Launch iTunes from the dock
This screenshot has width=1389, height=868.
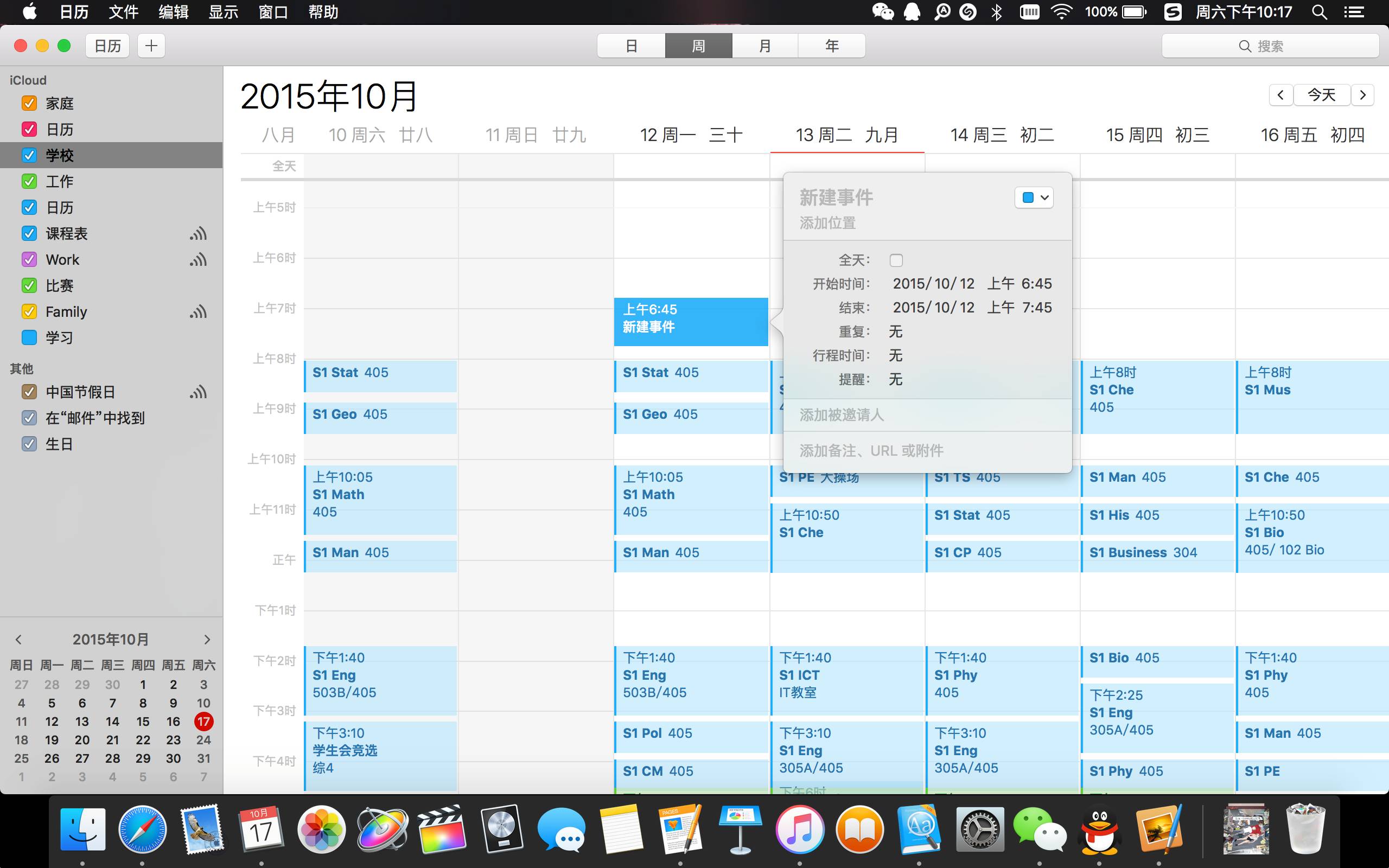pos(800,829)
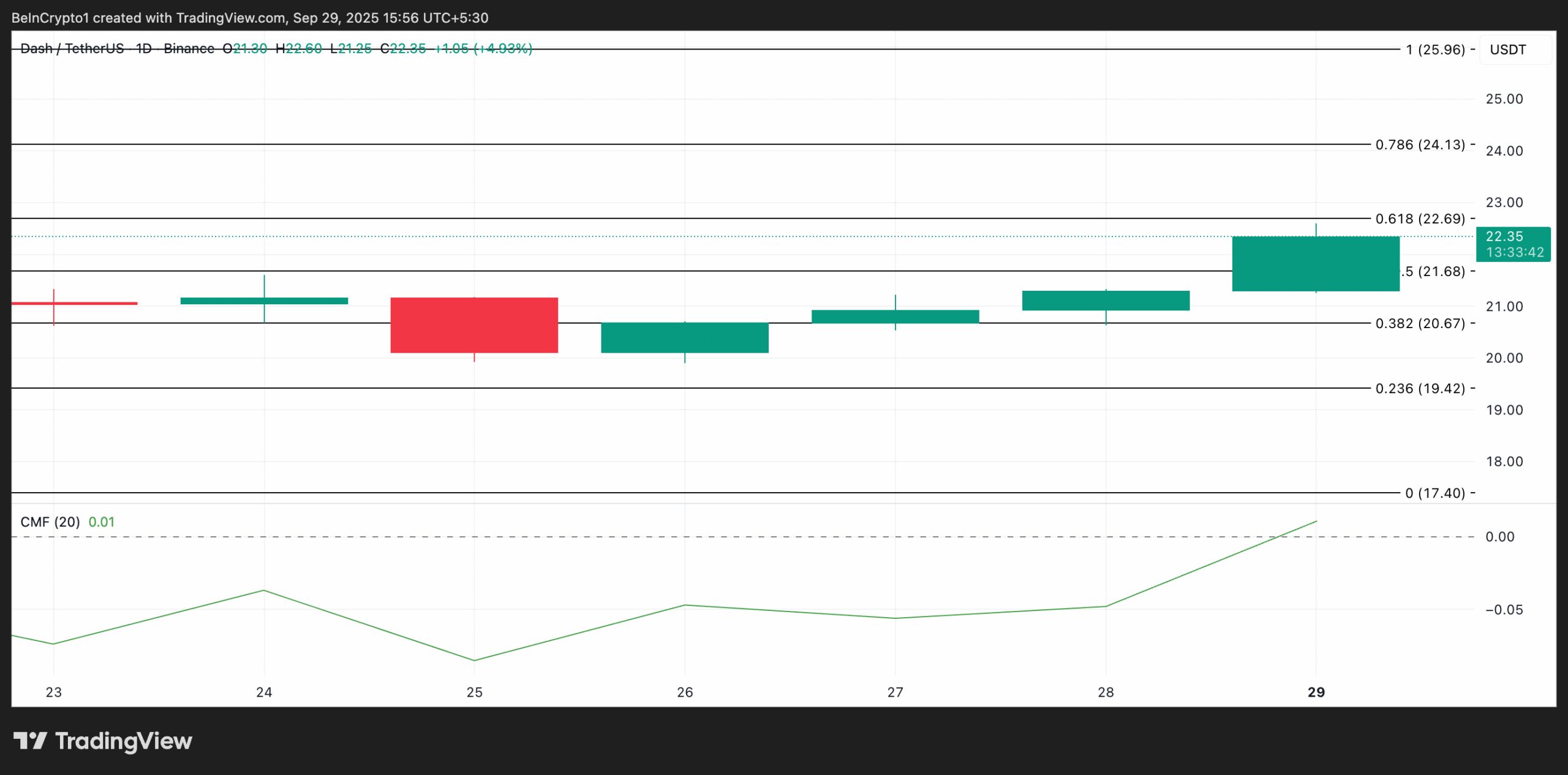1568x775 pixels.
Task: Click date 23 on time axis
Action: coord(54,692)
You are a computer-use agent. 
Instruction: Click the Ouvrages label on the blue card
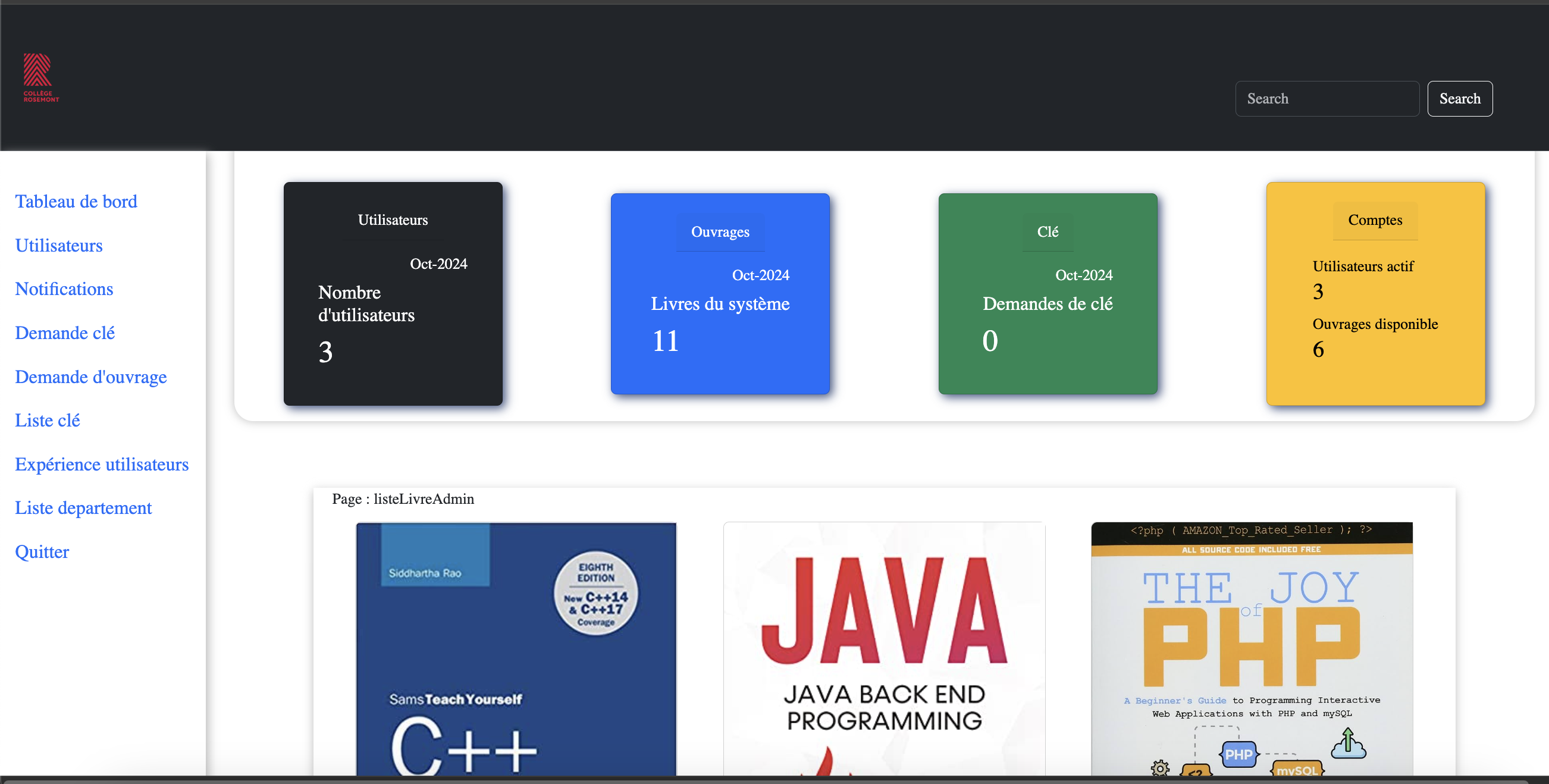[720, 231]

...

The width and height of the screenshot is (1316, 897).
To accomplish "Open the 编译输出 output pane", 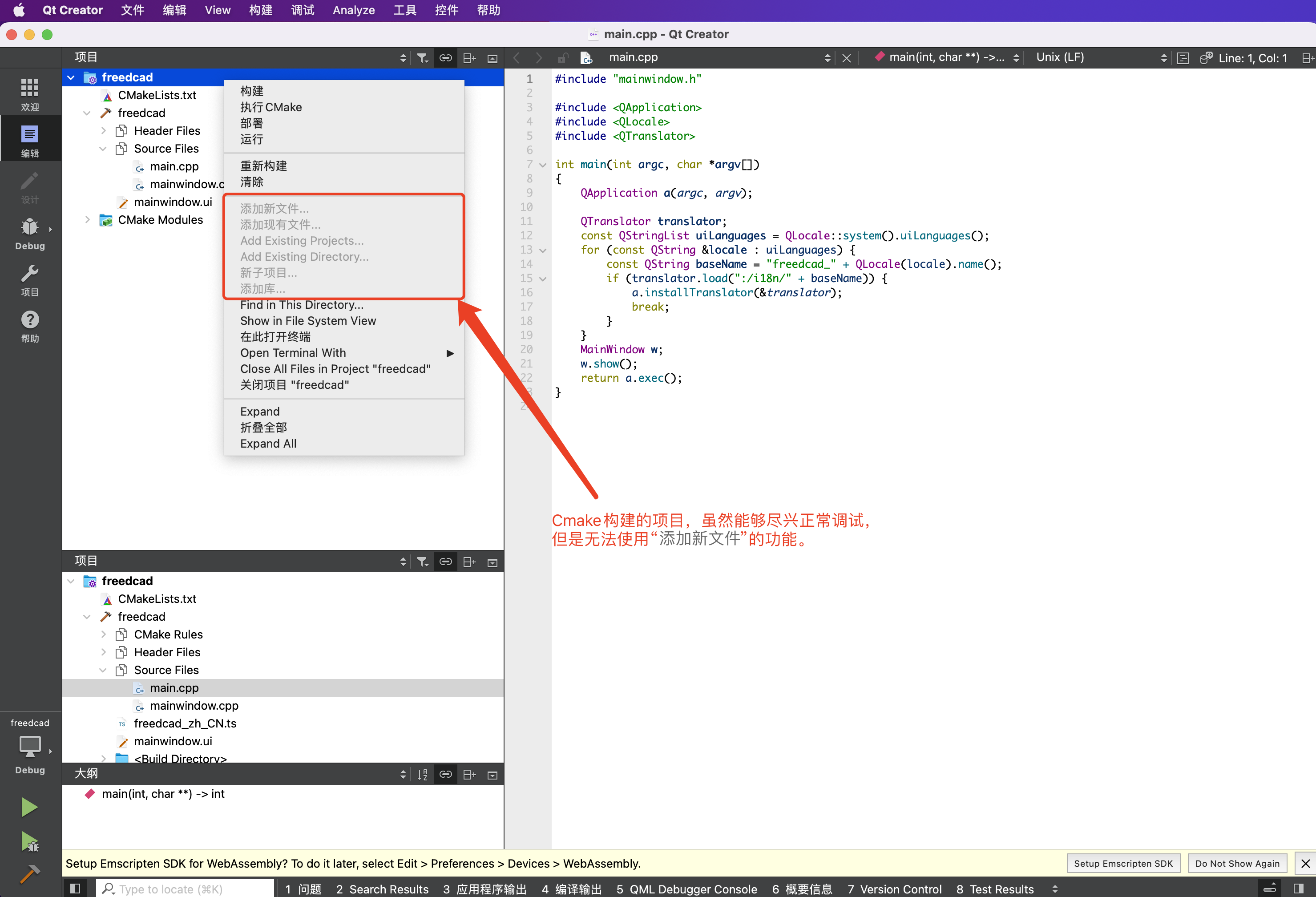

To do: From the material above, output only the span of lines that starts at the one containing "The width and" and finishes at the one containing "the 编译输出 output", word for word and free of pictures.

Answer to the exercise:
The width and height of the screenshot is (1316, 897).
To accomplish "Open the 编译输出 output pane", 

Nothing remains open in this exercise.